Convoy Is Out. Here’s What It Means for the Future of Brokers

freight broker struggling

In case you missed it, Convoy, a Seattle trucking startup that attempted to disrupt the brokerage market backed by some of the biggest names in tech, went under in a dramatic fashion. After a short, eight-year run, the company closed its doors, leaving hundreds unemployed without severance packages. Convoy is not an example of a classic trucking firm, of course. The firm hoped to revolutionize the industry like Uber did to the taxi industry, and their vast overestimation of their potential ultimately led to their rapid demise. But where does that leave everyone else? 

As of 2023, a freight recession is in full swing. Convoy is just one of many freight companies that couldn’t keep the lights on in the past few months. Is Convoy the writing on the wall for brokerages across the board? To give an educated prediction regarding the future of freight brokers, let’s take a look at their past.

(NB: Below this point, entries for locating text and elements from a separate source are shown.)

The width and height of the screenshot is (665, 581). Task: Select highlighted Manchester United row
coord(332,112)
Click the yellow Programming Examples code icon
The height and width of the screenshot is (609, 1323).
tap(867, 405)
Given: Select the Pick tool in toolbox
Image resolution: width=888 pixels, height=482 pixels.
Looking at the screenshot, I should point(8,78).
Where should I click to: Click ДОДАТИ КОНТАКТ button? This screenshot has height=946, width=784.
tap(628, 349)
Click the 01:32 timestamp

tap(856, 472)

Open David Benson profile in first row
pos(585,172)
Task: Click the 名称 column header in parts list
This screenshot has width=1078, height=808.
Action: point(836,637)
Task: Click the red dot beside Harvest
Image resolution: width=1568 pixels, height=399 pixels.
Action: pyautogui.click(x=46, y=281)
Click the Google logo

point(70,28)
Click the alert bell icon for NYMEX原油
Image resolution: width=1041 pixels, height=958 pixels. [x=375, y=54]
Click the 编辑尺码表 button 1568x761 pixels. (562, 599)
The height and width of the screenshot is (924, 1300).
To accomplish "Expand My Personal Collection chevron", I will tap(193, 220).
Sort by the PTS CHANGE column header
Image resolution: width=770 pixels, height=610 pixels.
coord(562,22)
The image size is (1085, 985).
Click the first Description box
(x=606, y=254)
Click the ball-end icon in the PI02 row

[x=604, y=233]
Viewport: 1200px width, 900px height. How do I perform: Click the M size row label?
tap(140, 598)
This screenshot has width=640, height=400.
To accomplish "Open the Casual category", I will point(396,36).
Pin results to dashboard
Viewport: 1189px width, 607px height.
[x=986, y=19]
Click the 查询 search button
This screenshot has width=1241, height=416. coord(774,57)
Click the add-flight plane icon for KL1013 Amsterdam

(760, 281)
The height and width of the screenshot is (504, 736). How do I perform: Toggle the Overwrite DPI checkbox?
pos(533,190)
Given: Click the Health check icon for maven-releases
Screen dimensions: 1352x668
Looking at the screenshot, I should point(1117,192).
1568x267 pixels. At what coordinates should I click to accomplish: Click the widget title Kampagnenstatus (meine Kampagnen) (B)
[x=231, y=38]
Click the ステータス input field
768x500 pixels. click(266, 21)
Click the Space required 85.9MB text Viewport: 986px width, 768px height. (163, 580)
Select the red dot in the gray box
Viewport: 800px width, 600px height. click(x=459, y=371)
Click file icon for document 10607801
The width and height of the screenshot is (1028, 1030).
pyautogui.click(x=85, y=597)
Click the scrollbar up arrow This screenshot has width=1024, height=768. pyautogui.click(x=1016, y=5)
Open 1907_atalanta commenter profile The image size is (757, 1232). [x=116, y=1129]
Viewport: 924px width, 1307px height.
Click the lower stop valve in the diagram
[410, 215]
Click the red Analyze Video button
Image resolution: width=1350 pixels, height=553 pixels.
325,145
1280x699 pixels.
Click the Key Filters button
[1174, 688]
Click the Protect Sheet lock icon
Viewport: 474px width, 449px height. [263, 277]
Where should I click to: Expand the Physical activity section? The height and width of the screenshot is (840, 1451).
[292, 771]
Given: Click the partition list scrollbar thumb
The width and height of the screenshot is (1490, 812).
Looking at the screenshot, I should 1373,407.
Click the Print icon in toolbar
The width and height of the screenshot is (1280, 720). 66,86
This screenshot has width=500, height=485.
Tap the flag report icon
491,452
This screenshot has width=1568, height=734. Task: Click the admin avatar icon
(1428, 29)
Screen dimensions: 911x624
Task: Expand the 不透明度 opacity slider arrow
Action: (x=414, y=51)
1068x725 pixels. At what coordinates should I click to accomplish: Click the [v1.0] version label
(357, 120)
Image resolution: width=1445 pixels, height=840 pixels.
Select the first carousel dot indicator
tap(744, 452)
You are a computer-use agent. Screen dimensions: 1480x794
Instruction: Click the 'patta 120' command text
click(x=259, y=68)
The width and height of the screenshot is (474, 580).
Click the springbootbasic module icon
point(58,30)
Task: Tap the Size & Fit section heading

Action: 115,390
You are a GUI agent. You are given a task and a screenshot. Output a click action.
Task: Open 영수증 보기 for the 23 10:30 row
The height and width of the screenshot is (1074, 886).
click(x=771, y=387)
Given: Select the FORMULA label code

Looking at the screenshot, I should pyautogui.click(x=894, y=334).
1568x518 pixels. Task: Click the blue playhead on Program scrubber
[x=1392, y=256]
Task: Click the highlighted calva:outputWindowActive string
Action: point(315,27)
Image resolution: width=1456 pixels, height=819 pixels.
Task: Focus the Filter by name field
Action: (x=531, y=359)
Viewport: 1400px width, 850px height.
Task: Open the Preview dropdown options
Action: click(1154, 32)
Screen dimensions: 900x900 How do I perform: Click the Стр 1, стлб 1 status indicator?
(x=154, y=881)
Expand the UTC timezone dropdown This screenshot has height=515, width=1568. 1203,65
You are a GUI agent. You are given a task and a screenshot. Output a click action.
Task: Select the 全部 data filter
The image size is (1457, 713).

How brokers flooded the market in the first place

Prior to 1980, brokers were virtually non-existent. Trucking was so strictly regulated that it was extremely difficult for newcomers to break into the industry at all, resulting in minimal competition. The downside of the lack of competition was painfully elevated rates industry-wide. Trucking charges were as much as 75% higher in countries with a highly regulated transportation market than in lightly regulated countries, like Belgium and the Netherlands.

Some economists argued that fewer regulations would result in lower rates and better services. President Jimmy Carter agreed, and he appointed several advocates of deregulation. Congress enacted the Motor Carrier Act (MCA) of 1980, turning the industry on its head. The Interstate Commerce Commission (ICC), the agency governing trucking from the late 1800s through 1995, suddenly had significantly less authority over trucking. The industry wasn’t completely deregulated, but restrictions were lightened enough to make it much easier for people to get their foot in the door and compete with longstanding carriers.

Brokers were still few and far between for decades. Only about six percent of freight was handled by them in 2000, compared to 20% in 2023. There are numerous other economic factors that contributed to the rise of freight brokers, but deregulation was the catalyst. It enabled them to flood a free market that previously hadn’t existed. While a free market remains a boon for brokers, it also has the potential to be their downfall. 

The freight market is always volatile, and brokers aren’t immune

The benefit of regulation was relative stability. A free market, however, comes with natural rises and falls. It’s self-correcting, but that leaves business owners to plan carefully. Manage resources carefully during upturns, and you have a much better shot at outlasting the competition during economic downturns. 2020 was an opportunity for brokers.

They made bank during all of 2020 through early 2022. That span served as their window to prepare for the inevitable slowdown that would follow– The very same slowdown that put overly ambitious Convoy out of business. According to a recently published article on “…many more sizable freight brokers shut down suddenly. And the reason is a significant change in the financing climate.”

Where that leaves freight brokers going forward

Freight broker trying to make ends meet

In a free market, that’s what every business owner should anticipate, and that’s where Convoy fell short. The unconventional brokerage believed they were so revolutionary, they could operate outside of the rules of the industry. They lost that bet. While Convoy was an atypical brokerage, it still serves as a valuable example. Disrupting a well-established industry’s rules of the road is a risky business, and it’s much safer to read the instruction manual that comes with the game. 

In this case, that means always thinking ahead. After all, the time to stock up on emergency supplies is before a hurricane warning, not after you’re already running out of water. Many mid-sized brokers have also announced layoffs. Smaller brokerage firms that are two insignificant for media coverage are likely facing the same struggles behind the scenes. The cost of running a brokerage today is steep, and the pressure is mounting. Brokers aren’t disappearing anytime soon. That said, the ones who are most likely to live long enough to see the end of the current freight recession are the ones who prepared for it in the first place.